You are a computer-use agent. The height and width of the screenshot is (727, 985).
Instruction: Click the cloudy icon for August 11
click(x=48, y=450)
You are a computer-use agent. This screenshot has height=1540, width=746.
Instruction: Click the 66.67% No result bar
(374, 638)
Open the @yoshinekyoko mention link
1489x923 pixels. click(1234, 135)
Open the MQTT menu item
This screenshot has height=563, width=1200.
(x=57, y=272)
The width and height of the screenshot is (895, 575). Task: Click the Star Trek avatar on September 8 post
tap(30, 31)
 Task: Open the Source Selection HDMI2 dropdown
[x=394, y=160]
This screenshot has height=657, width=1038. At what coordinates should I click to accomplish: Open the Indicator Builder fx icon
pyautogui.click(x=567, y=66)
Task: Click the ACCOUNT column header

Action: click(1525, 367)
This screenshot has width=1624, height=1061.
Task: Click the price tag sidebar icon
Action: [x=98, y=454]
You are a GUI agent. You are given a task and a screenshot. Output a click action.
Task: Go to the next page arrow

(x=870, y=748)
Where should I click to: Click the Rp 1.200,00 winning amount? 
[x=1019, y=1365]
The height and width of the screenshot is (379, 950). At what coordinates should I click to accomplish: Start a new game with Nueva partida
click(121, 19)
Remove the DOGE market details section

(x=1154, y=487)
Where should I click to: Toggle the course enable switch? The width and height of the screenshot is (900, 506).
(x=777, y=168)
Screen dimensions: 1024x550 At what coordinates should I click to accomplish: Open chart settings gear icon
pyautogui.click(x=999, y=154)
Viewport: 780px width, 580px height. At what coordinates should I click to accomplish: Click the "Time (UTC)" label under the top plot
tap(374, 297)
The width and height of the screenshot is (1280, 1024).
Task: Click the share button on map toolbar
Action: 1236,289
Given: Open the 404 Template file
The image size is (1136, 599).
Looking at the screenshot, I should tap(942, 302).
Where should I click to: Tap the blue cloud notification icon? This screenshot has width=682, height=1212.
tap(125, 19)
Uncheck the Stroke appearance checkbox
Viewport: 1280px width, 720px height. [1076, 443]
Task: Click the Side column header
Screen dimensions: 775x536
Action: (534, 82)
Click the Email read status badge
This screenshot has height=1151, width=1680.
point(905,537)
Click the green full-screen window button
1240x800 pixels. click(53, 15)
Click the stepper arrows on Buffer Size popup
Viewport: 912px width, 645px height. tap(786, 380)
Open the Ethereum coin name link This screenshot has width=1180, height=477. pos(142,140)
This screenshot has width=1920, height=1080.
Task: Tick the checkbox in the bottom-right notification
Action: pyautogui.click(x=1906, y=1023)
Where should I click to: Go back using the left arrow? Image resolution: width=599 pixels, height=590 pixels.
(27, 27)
********************
**What is expected**. Retype the records above in full, exactly.

**Exercise output**.
You are a computer-use agent. The height and width of the screenshot is (727, 985).
Instruction: Click the cloudy icon for August 11
click(x=48, y=450)
You are a computer-use agent. This screenshot has height=1540, width=746.
Instruction: Click the 66.67% No result bar
(374, 638)
Open the @yoshinekyoko mention link
1489x923 pixels. click(1234, 135)
Open the MQTT menu item
This screenshot has height=563, width=1200.
(x=57, y=272)
The width and height of the screenshot is (895, 575). Task: Click the Star Trek avatar on September 8 post
tap(30, 31)
 Task: Open the Source Selection HDMI2 dropdown
[x=394, y=160]
This screenshot has height=657, width=1038. At what coordinates should I click to accomplish: Open the Indicator Builder fx icon
pyautogui.click(x=567, y=66)
Task: Click the ACCOUNT column header

Action: click(1525, 367)
This screenshot has width=1624, height=1061.
Task: Click the price tag sidebar icon
Action: [x=98, y=454]
You are a GUI agent. You are given a task and a screenshot. Output a click action.
Task: Go to the next page arrow

(x=870, y=748)
Where should I click to: Click the Rp 1.200,00 winning amount? 
[x=1019, y=1365]
The height and width of the screenshot is (379, 950). At what coordinates should I click to accomplish: Start a new game with Nueva partida
click(121, 19)
Remove the DOGE market details section

(x=1154, y=487)
Where should I click to: Toggle the course enable switch? The width and height of the screenshot is (900, 506).
(x=777, y=168)
Screen dimensions: 1024x550 At what coordinates should I click to accomplish: Open chart settings gear icon
pyautogui.click(x=999, y=154)
Viewport: 780px width, 580px height. At what coordinates should I click to accomplish: Click the "Time (UTC)" label under the top plot
tap(374, 297)
The width and height of the screenshot is (1280, 1024).
Task: Click the share button on map toolbar
Action: 1236,289
Given: Open the 404 Template file
The image size is (1136, 599).
Looking at the screenshot, I should tap(942, 302).
Where should I click to: Tap the blue cloud notification icon? This screenshot has width=682, height=1212.
tap(125, 19)
Uncheck the Stroke appearance checkbox
Viewport: 1280px width, 720px height. [1076, 443]
Task: Click the Side column header
Screen dimensions: 775x536
Action: (534, 82)
Click the Email read status badge
This screenshot has height=1151, width=1680.
point(905,537)
Click the green full-screen window button
1240x800 pixels. click(53, 15)
Click the stepper arrows on Buffer Size popup
Viewport: 912px width, 645px height. tap(786, 380)
Open the Ethereum coin name link This screenshot has width=1180, height=477. pos(142,140)
This screenshot has width=1920, height=1080.
Task: Tick the checkbox in the bottom-right notification
Action: pyautogui.click(x=1906, y=1023)
Where should I click to: Go back using the left arrow? Image resolution: width=599 pixels, height=590 pixels.
(27, 27)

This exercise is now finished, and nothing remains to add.